5 Comments on “The Werritty Review into grouse moor management and Scotland’s National Parks (1)

    1. I had thanks Mike but would recommend all readers take a look – I hope to write more about the carbon cost of grouse moors in due course

  1. There are many shortcomings in the Werrity report and, indeed, in its remit in the first instance. The greatest of those is the complete and utter failure of the report to place the short term effects and long term consequences of current practice in the context of the entire range of areas afforded, notionally at least, some form of environmental protection. Most painfully absent is any meaningful reference to our National Parks – and in this context, The Cairngorms National Park in particular.
    It might reasonably have been hoped that the very special aims and objectives of our National Parks might have been recognised, explored and a case developed for a specifically very different approach to be taken within them.
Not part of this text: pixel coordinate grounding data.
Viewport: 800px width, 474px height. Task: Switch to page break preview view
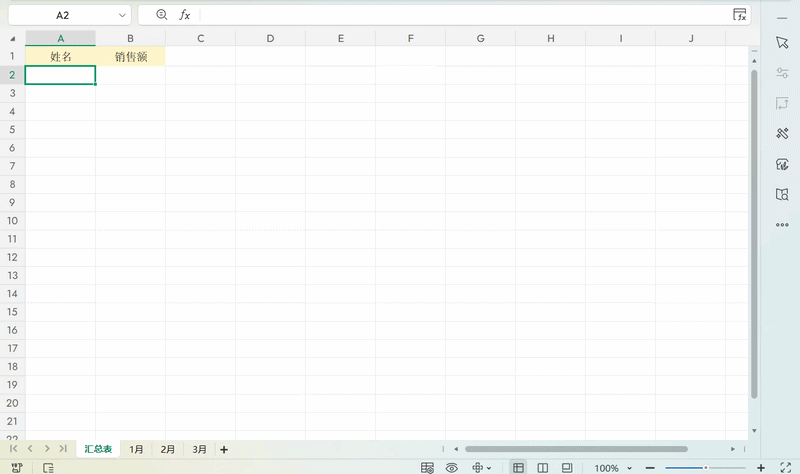point(543,467)
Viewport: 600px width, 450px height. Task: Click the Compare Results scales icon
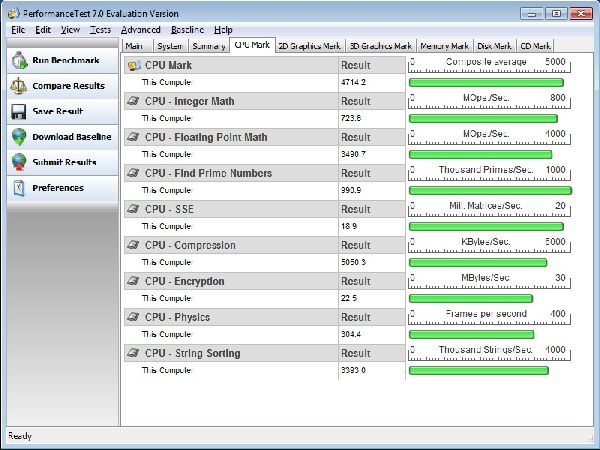pyautogui.click(x=18, y=87)
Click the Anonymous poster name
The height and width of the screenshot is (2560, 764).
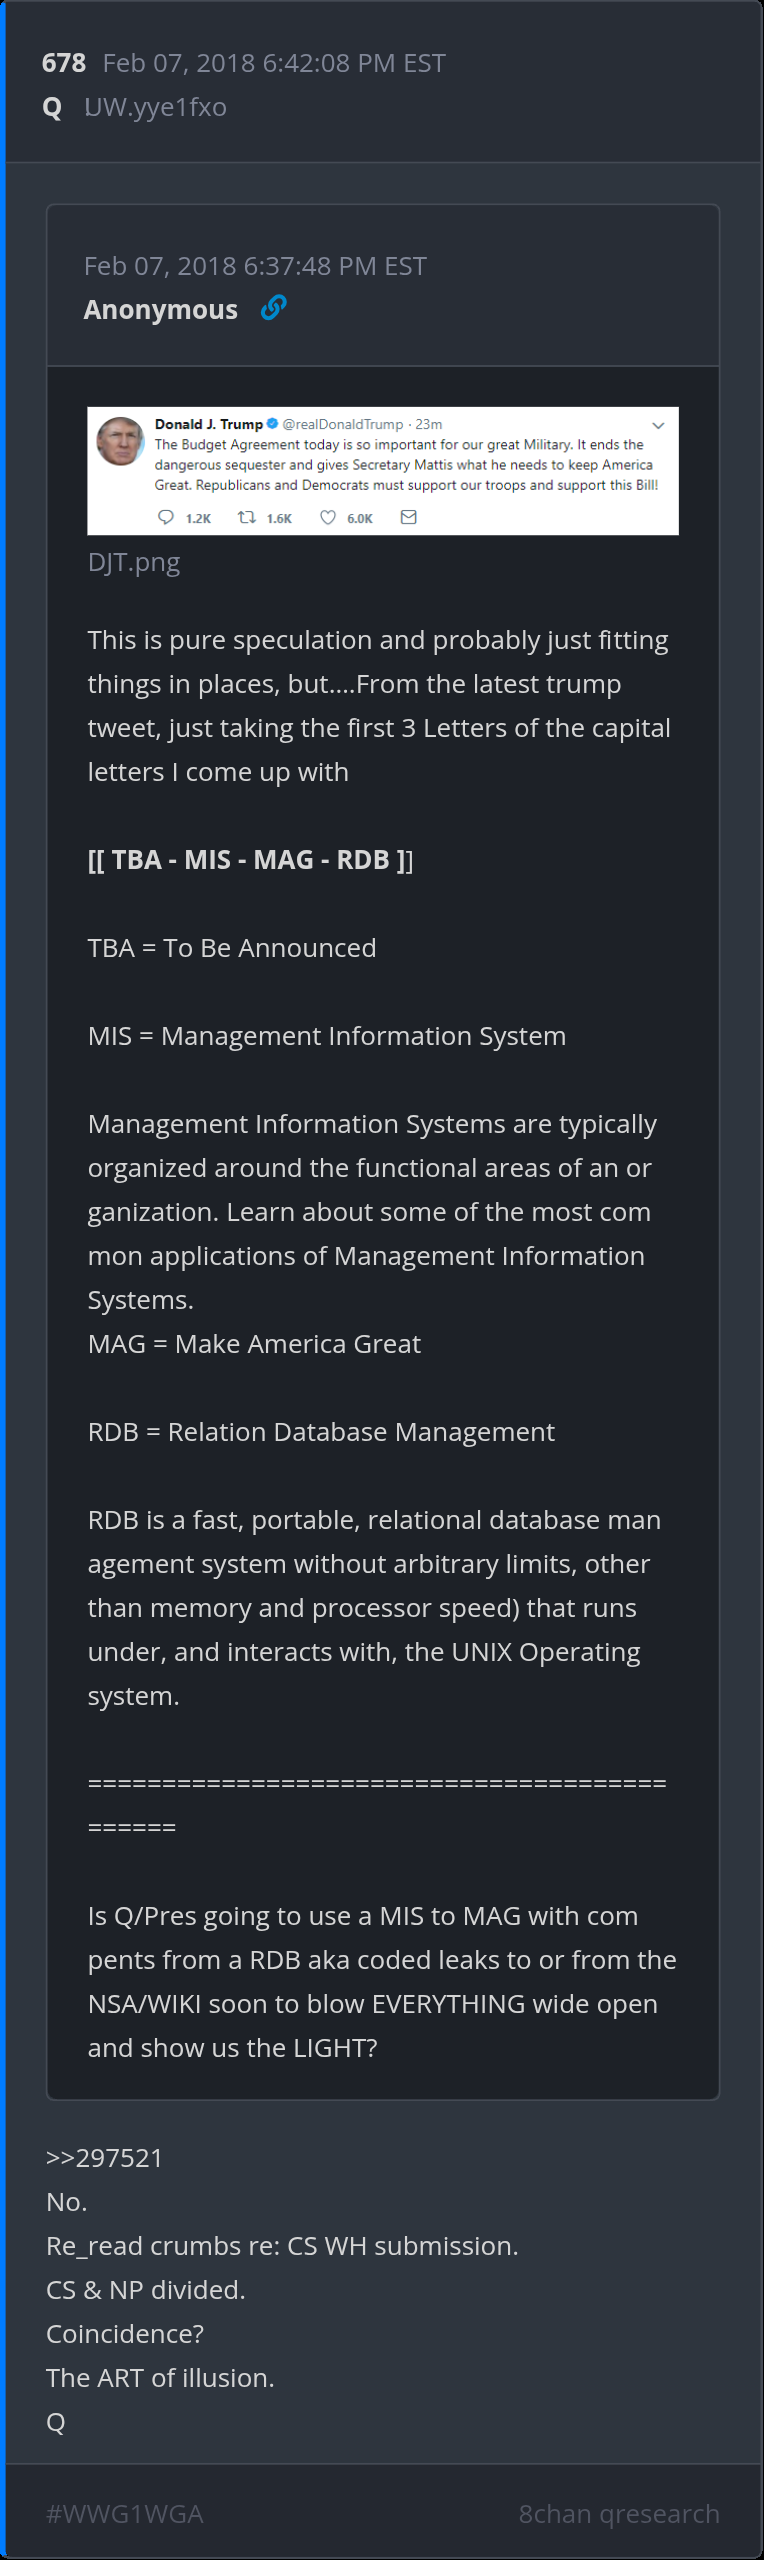pos(161,310)
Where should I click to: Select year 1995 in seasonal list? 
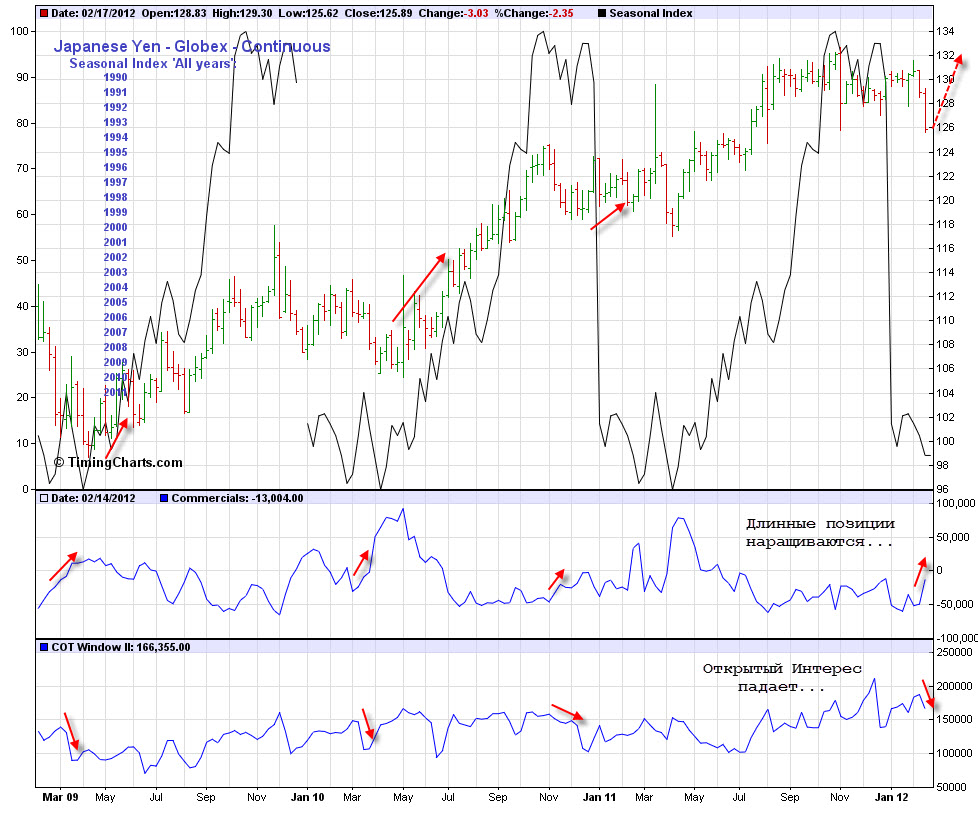coord(115,152)
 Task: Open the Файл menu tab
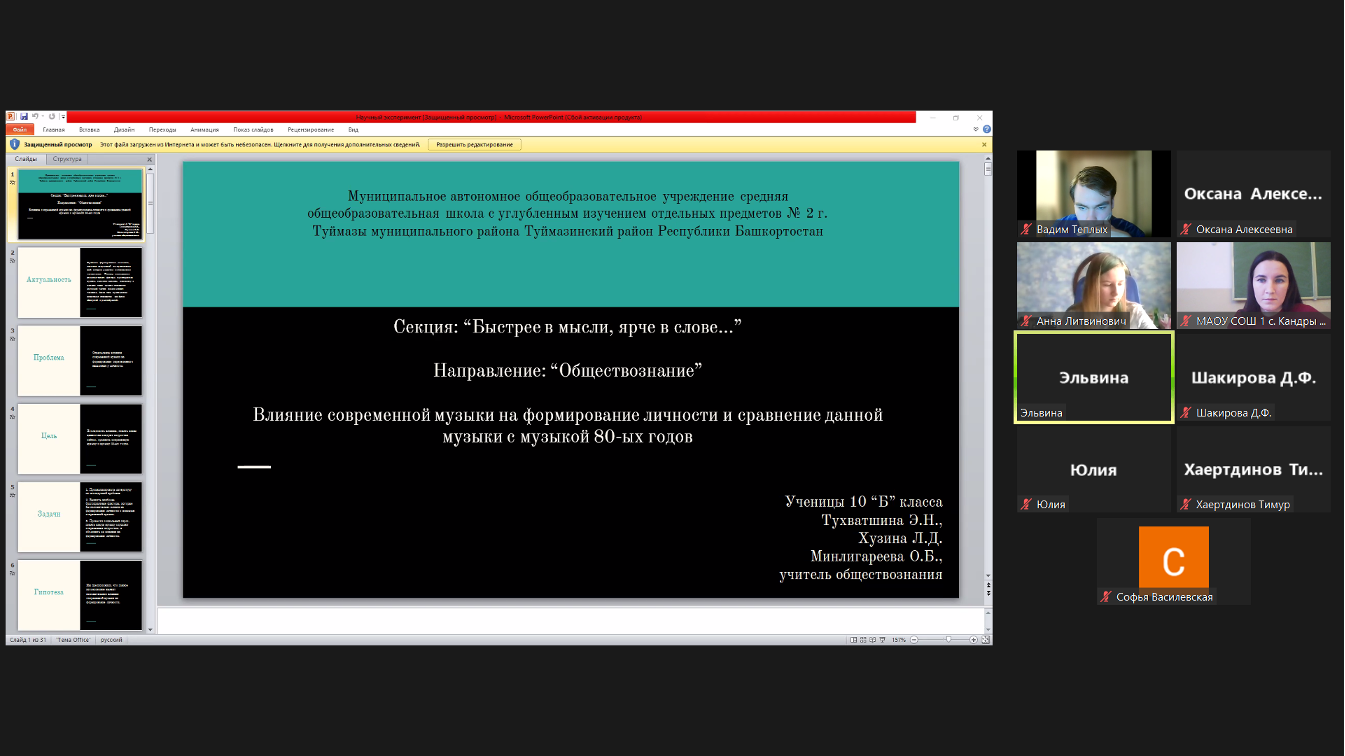(18, 130)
One, for instance, where muirburn and medicated grit were banned totally, alongside a complete five year ban on killing mountain hares, followed by strictly licensed and limited numbers thereafter.
    Such an approach by Werrity – or something at least somewhere near – would have given the Scottish Government and their Parks the ammunition to try the bold experiment and to compare the results over time. I might go so far as to suggest that the comparison would condemn the current practices in every respect.
    Sadly, that didn’t happen, and all we can hope is that the Cairngorms National Park Authority, working with Cairngorms Connect and cajoling and encouraging the East Cairngorms Moorland Partnership can be bold and push the boundaries.
    In the meantime, at least in National Parks, it’s high time that vehicular hill tracks above 400m in altitude, regardless of stated ‘use’ and regardless of whether new or being ‘improved’, required planning permission, with a presumption against, unless stringent design, mitigation and / or replacement guidelines are met.